Third, such needs for unity and solidarity among protesters are linked to the ability to maintain a coherent set of narratives and highly participatory decision-making processes. Such slogans as ‘do not split’ (不割蓆 bu gexi) and ‘we fight on, each in its own way’ (兄弟爬山,各自努力 xiongdi pashan, gezi nuli), found their fulfilment in social media-based communication, where emphasizing horizontality may have worked to legitimize the movement at large, including its violent fringes.
Beyond Hong Kong: anti-authoritarian movements and a ‘digitally shaped’ new idea of society
The use of Telegram and LIHKG by Hong Kong protesters in 2019 has interesting implications on the movement’s internal dynamics: the two platforms’ specifics may have provided protesters not only with a space for coordination, but also for negotiation and collective deliberation. As such, technology appears to have played a big role in sustaining the movement and avoiding disaggregation. But beyond the recognition that social media communication affects movements’ organizational logics, further questions need to be addressed. In a leaderless networked movement, where communication and organization coincide, the choice of where and how to communicate with the rest of the movement may be as crucial as the content that is being communicated. Such preferences entail a substantial meaning of the ideal of society the movement is aspiring to. Since collective deliberation is more likely to arise if the technological features of communication platforms stimulate users to constantly appeal to the community at large, Telegram and LIHKG may have been chosen by protesters to enact, in internal movement dynamics, the kind of participatory democracy they would like to see in society.

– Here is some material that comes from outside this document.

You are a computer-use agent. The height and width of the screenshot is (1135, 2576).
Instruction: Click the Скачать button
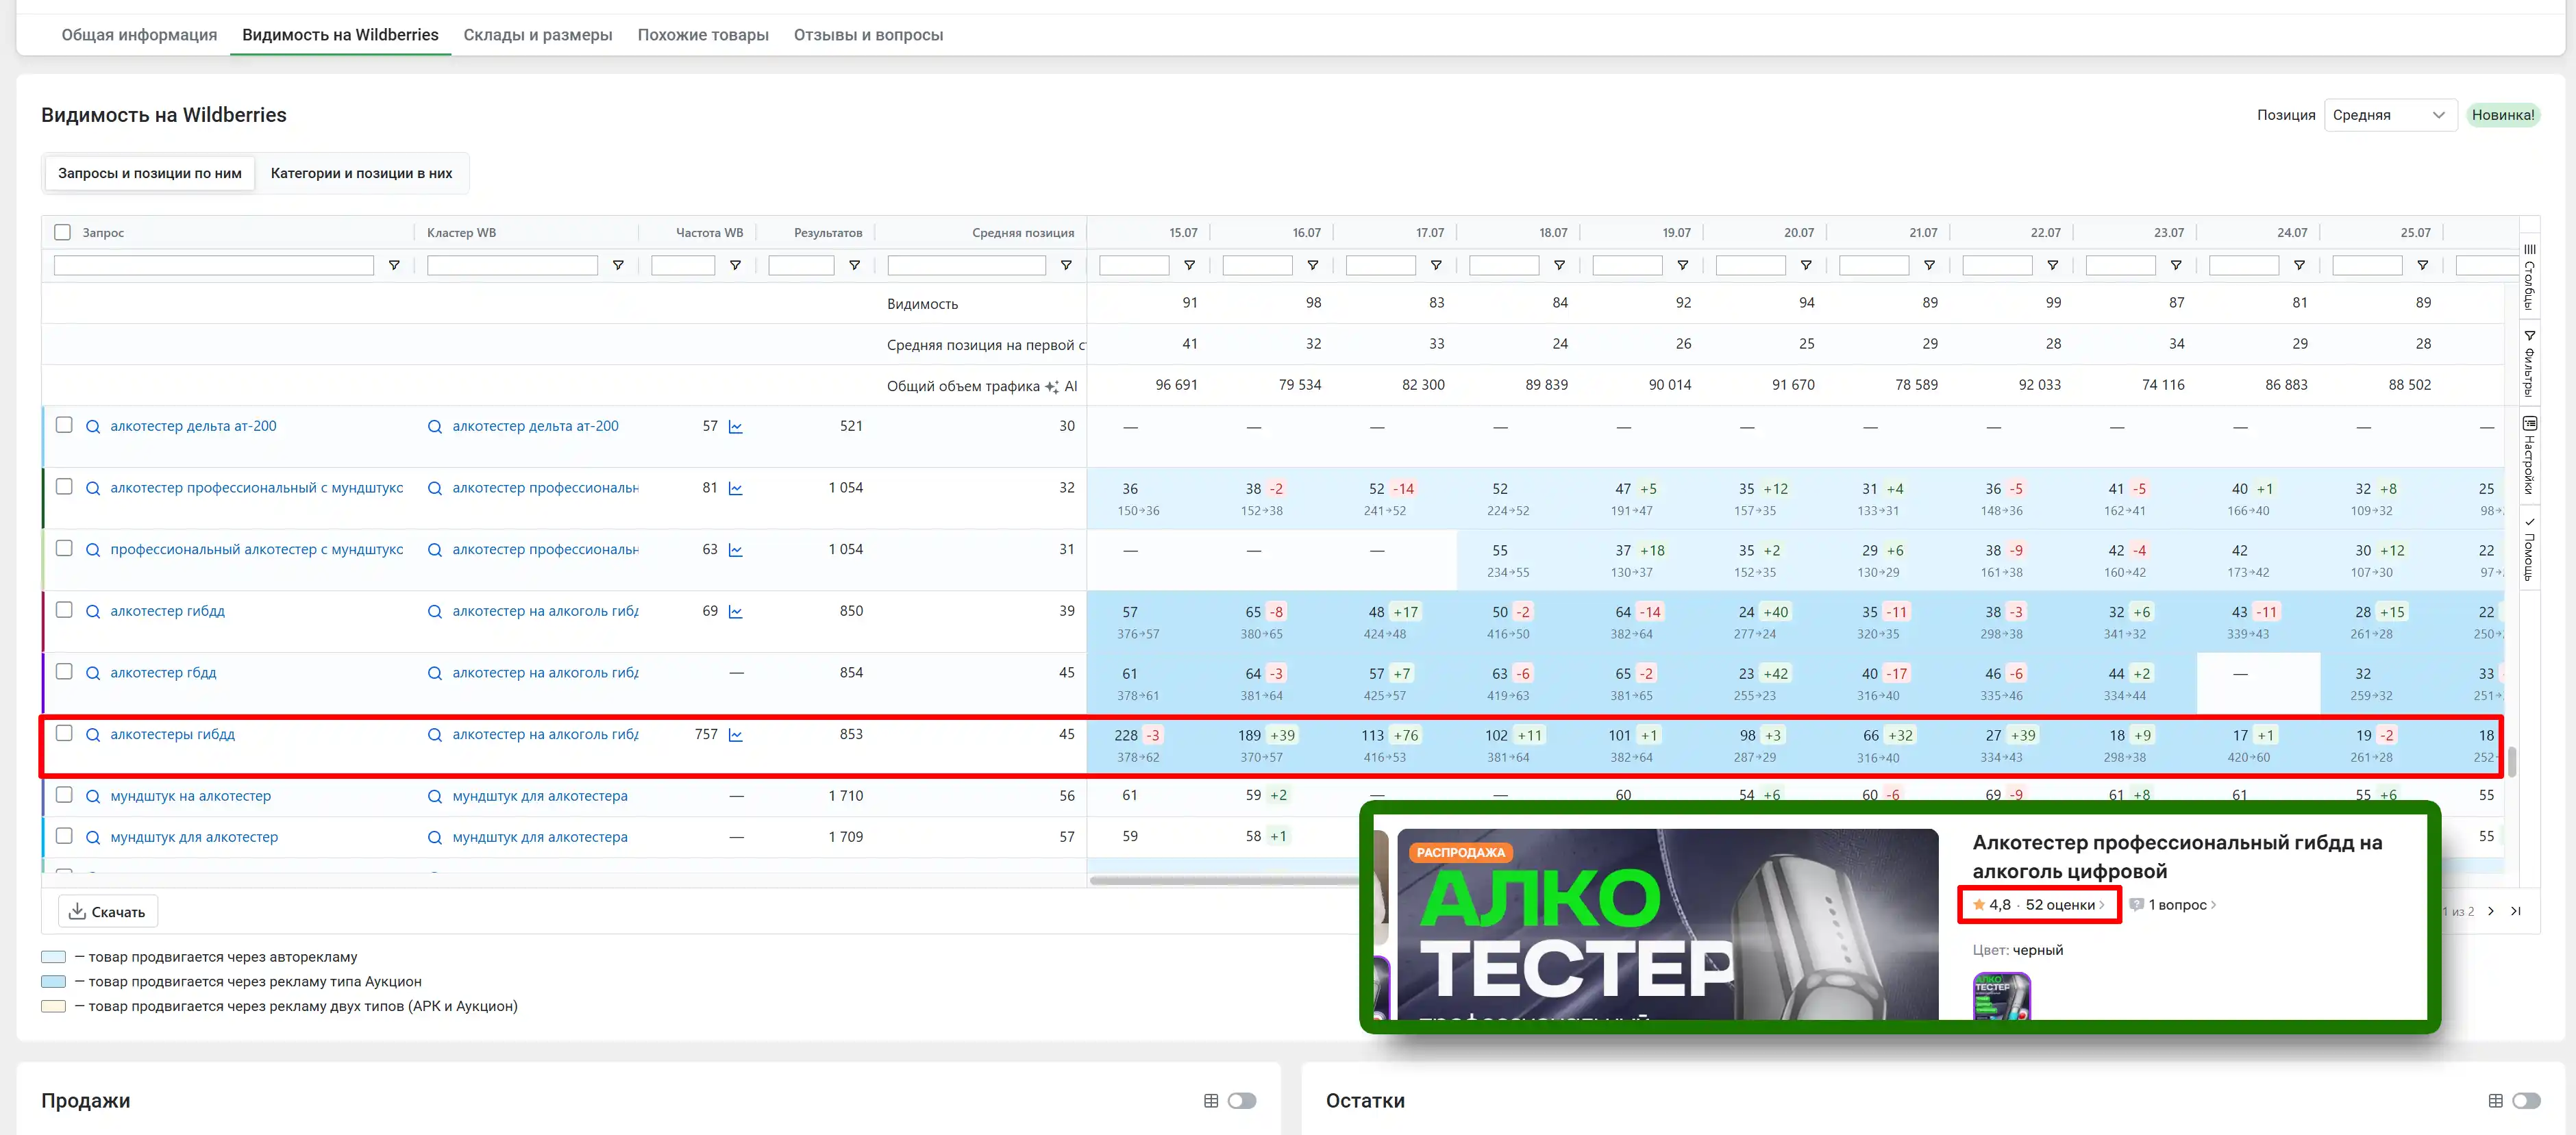click(x=107, y=911)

Importantly, many communications and organizational practices that were first tested in Hong Kong in 2019 are now increasingly being adopted by protesters in other non-democratic settings[5]:. includingBelarus, Thailand, and, more recently, Myanmar. Given the extent to which these movements are more national than global, they necessarily reflect the specificity of their national cultures. Despite these differences, however, there are also remarkable elements of commonality, which may allow us to see them as part of a common pro-democratic protest wave that shares a similar protest culture. As such, deepening our knowledge of communication practices and internal dynamics of the 2019 Hong Kong movement is essential to understand the future of digitally aided protest behaviour.
NOTES
[1] For a definition see, inter alia, Castells, M. (2012). Networks of Outrage and Hope: Social Movements in the Internet Age. Cambridge: Polity Press; Gerbaudo, P. (2012) Tweets and the streets: social media and contemporary activism. Pluto Press.
[2] See, inter alia, Lee, F. et al. (2021) “Affordances, movement dynamics, and a decentralized digital communication platform in a networked movement”. Information, Communication & Society (2021): 1-18; Urman, A., Ho, J.C. and Katz, S. “‘No Central Stage’: Telegram-based activity during the 2019 protests in Hong Kong.”, online first (preprint 2020).
[3] Ibid.
[4] Public opinion polls on this issue are available in Lee, F. (2020) “Solidarity in the Anti-Extradition Bill movement in Hong Kong”. Critical Asian Studies 52(1): 18-32.
[5] Walker, S. (2020, November 7) ‘Nobody can block it’: how the Telegram app fuels global protests. The Guardian. Accessed 03 June 2021.